- _DATA PROVIDED_
+++

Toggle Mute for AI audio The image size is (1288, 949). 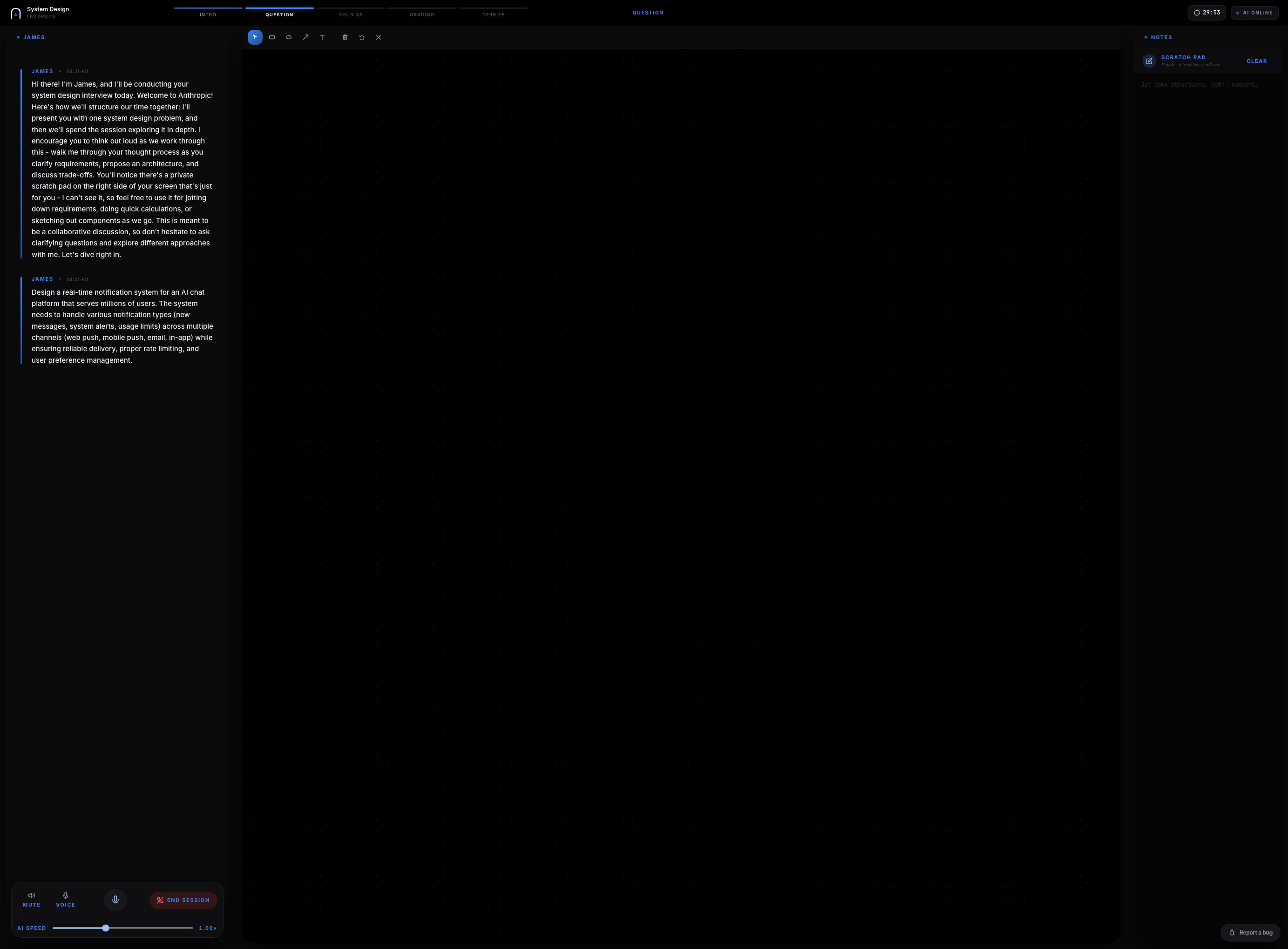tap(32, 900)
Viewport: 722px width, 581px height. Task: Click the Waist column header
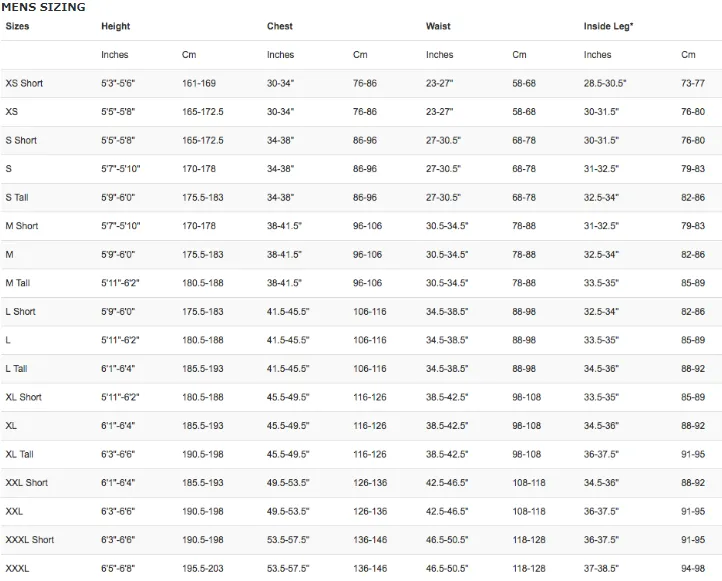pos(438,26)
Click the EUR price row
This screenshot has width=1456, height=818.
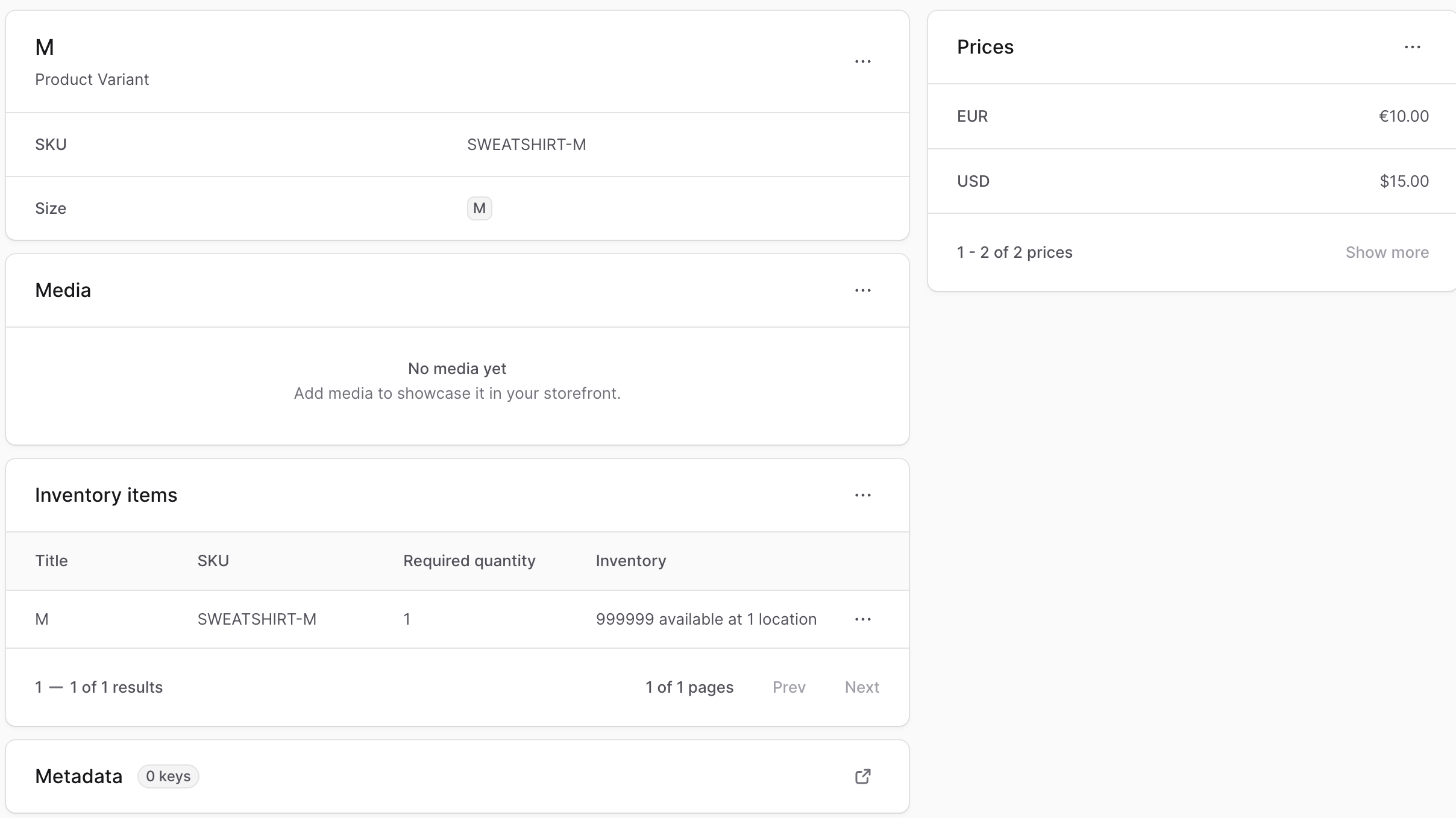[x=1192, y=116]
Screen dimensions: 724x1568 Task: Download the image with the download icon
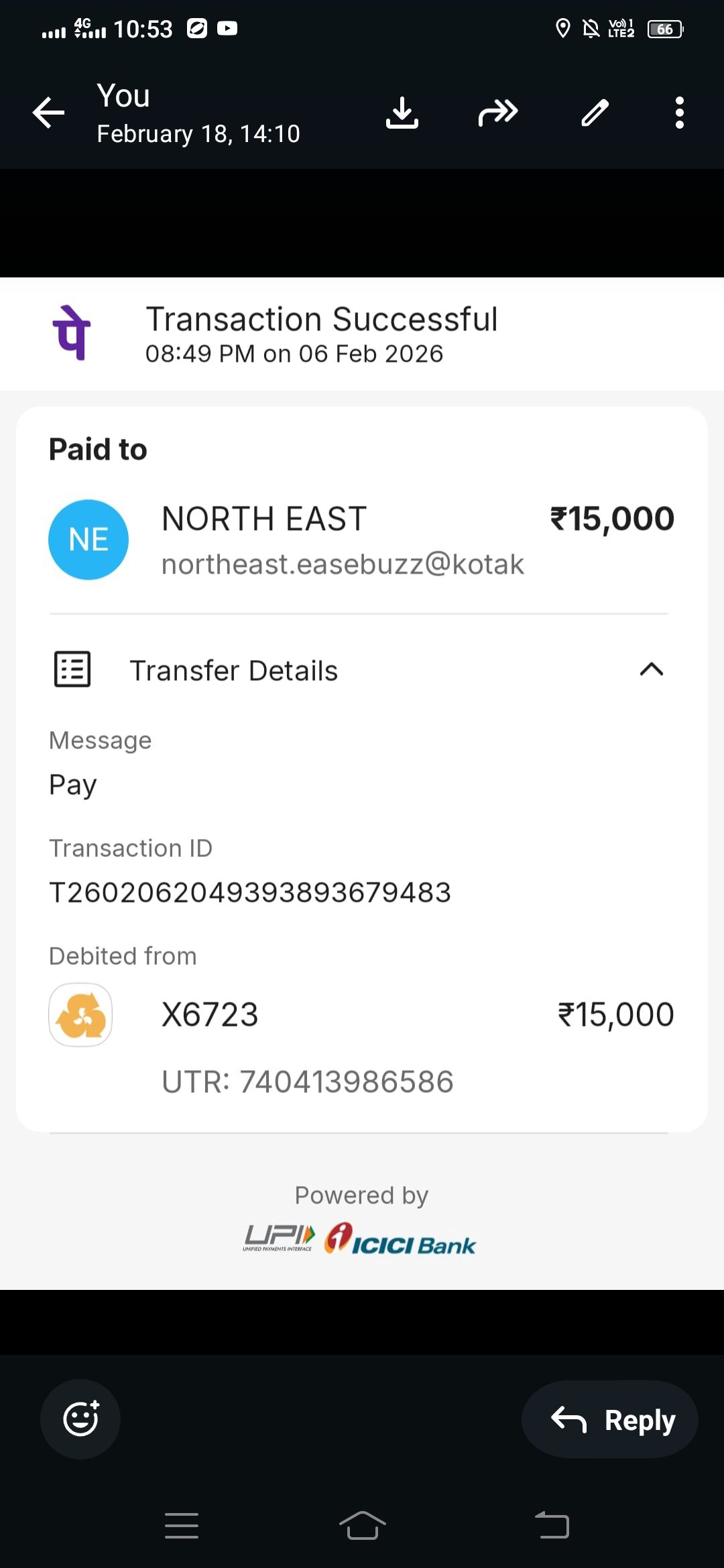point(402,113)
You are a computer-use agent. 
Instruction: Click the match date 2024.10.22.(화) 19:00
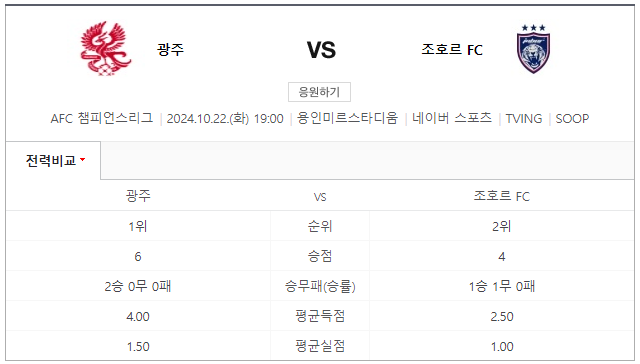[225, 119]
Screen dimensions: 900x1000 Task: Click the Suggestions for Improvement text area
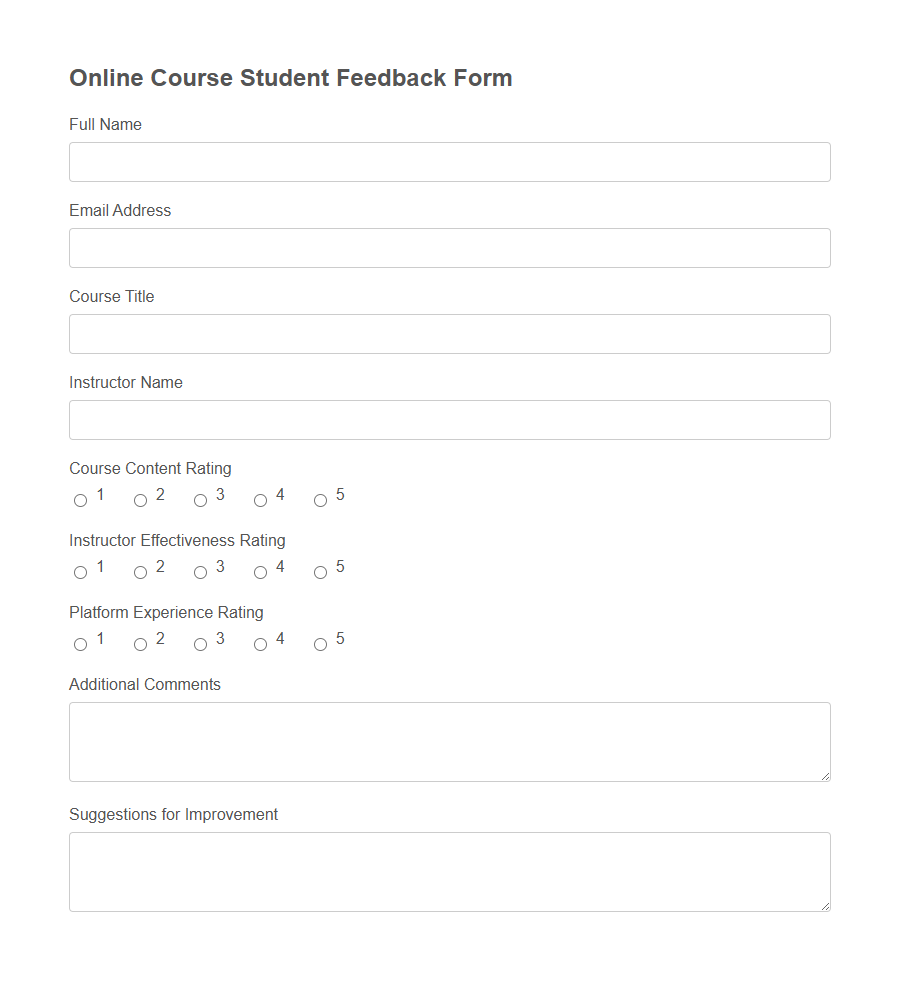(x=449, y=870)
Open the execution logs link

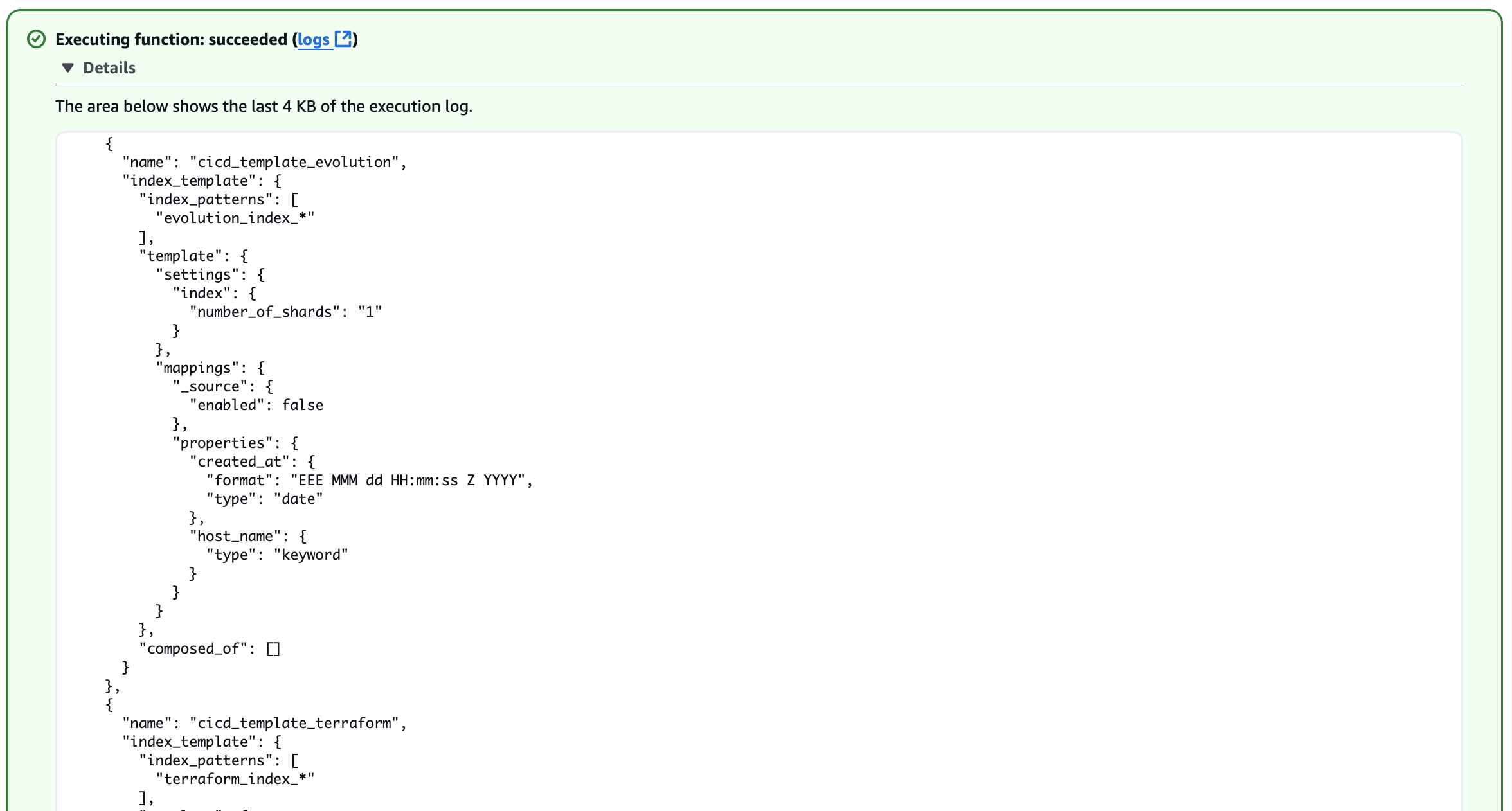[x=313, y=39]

+++

- _EXERCISE PROMPT_
Starting at the line with "Click the EUR price row" and running through the end of the records, write those lines out again with the requests included, and add 145 to every coordinate in the answers. Leave the pictures out.

- _COMPLETED EXERCISE_
Click the EUR price row
This screenshot has width=1456, height=818.
[x=1337, y=261]
Screen dimensions: 724x1568 Task: Download the image with the download icon
point(547,258)
You are a computer-use agent. 
Instruction: Click the match date 2024.10.22.(화) 19:00
[370, 264]
Screen dimensions: 900x1000 Task: Click the Suggestions for Improvement text area
(x=594, y=1015)
Open the execution logs link

[x=458, y=184]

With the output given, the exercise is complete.